# I'm so stupid...



## Nana52 (Apr 28, 2012)

I actually thought I'd found the "cure" for Kody's seizures ... absolutely no grains, low/no carbs (none since raw), recently switched to raw, no flea meds, no vaccinations, yada, yada. Stupid of me, I know, since there is no cure, but he's gone almost 7 months without one, and I couldn't help but get my hopes up. Still that's a darn site better than having them monthly. Then again, I'm asking myself if he's had more and I just didn't know. I work at home so if he has one while I'm home, he comes to me, getting as close as he can, during his postictal phase. Even if it's a night, he wakes me up. So unless he just happens to seize when I go to the grocery store on the weekend, this is the first one since December '11. 

As some of you may remember, I've been gradually, painfully slowly lowering his phenobarbital these past few months (by 1/4 pill every 30 days ... slowly like I said). He was down to 1/4 pill twice a day. Then 2 days ago, I dropped to 1/4 pill a day. I guess that was 1/4 pill too low. The seizure wasn't a bad one. I tried the "ice bag to the spine" trick, and maybe my imagination (like I imagined he was cured), but seems he snapped out of it within seconds of applying ice. 

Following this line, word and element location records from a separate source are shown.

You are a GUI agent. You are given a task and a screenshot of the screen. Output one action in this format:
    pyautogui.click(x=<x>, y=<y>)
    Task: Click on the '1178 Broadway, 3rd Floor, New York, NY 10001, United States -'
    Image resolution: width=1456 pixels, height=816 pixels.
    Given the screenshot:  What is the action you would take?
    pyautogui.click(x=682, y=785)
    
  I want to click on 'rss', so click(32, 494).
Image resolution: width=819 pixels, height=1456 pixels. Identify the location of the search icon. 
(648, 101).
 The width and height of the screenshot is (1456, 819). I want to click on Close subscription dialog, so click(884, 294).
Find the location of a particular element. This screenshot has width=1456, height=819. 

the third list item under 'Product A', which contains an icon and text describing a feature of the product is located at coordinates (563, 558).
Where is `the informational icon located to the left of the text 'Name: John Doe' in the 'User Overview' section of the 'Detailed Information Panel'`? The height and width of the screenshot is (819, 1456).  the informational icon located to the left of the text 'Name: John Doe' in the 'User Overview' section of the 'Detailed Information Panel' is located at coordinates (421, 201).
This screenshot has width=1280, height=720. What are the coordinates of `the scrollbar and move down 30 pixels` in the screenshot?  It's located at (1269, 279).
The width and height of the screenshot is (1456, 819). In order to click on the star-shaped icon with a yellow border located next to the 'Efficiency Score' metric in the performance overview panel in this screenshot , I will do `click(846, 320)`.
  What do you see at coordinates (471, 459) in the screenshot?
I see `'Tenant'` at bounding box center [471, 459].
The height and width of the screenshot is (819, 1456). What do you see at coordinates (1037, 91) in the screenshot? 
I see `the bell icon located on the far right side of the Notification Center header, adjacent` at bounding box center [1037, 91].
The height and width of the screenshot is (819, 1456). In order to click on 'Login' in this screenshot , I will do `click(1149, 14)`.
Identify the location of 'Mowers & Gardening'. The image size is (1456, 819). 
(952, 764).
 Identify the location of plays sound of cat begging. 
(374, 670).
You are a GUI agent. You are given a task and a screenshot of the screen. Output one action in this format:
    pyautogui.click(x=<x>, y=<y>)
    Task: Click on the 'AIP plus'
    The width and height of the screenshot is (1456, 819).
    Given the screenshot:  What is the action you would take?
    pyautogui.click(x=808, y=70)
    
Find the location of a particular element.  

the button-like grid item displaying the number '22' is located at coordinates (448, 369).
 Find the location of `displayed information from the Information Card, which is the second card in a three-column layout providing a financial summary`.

Anyway I'm going back to 1/4 pill twice a day, hope I haven't triggered a series of seizures, and looking for other alternatives. I've been reading about DMG being helpful (in some) seizure dogs. Does anyone here have any experience with that? There are some herbs that supposedly help, but I can't get a good bead on how to dose them separately, and don't really like the combo (especially since most are alcohol based). 

Sorry, I'm just blathering. It was sad to see this after so long. At least I've got his drug dosage down considerably, if I have screwed up and he ends up having to go back on higher dose. Frack!

Donna/Nana


----------



## magicre (Apr 7, 2010)

:usa::usa::usa::usa::usa::usa:


----------



## Nana52 (Apr 28, 2012)

magicre said:


> you've come so far.....you really have. do not feel stupid.
> 
> sometimes, finding a level of medication is all about trial and error...and sometimes if wishing could make it so, we'd not get old and our dogs would never be sick.....
> 
> ...


Thanks so much. I'm trying not to be discouraged. We have come a long way. Even if it's not possible to get him completely off the pheno, I'm hoping for an "alternative" to use in conjunction with so that maybe the lower dose will be sufficient and a lower dose will hopefully not be so "toxic" to his liver. I'm giving him a low dose of milk thistle to help with the liver situation, but I've also read that the DMG is helpful in strengthening the liver and the immune system (and tons of other benefits if it's all the be believed). I'm not giving up. These freaking dogs are all I have!!

If IFS and BUTS were candy and nuts, we'd ALL have a Merry Christmas!


----------



## magicre (Apr 7, 2010)

:usa::usa::usa::usa::usa::usa:


----------



## Nana52 (Apr 28, 2012)

You're right, I know. I'm still just looking at other options. Not jumping off the deep end .... yet ....


----------



## magicre (Apr 7, 2010)

:usa::usa::usa::usa::usa::usa:


----------



## Nana52 (Apr 28, 2012)

magicre said:


> if you jump off the deep end, then who will we tease?
> 
> stop. think for a moment. this is not the same dog from a few months ago. and it won't be the same dog a few months from now.


Who indeed. Taking some deep breaths. Finding my zen. Thanks ever so. :wacko:


----------



## tuckersmom20 (Dec 12, 2010)

If 1/4 pill twice a day works... Stick with that.
I wouldn't go an lower because his body could go into a different seizure pattern.

I would stay at 1/4 twice a day... And add taurine. It comes in a capsule, tuck is 70 lbs and got 1000 mg once a day.
If your pup is smaller, I'd stay at 500 mg.
Taurine did make a difference for us, but our neuro wanted Tuck off all supplements so we could see how the traditional med was treating his epilepsy. 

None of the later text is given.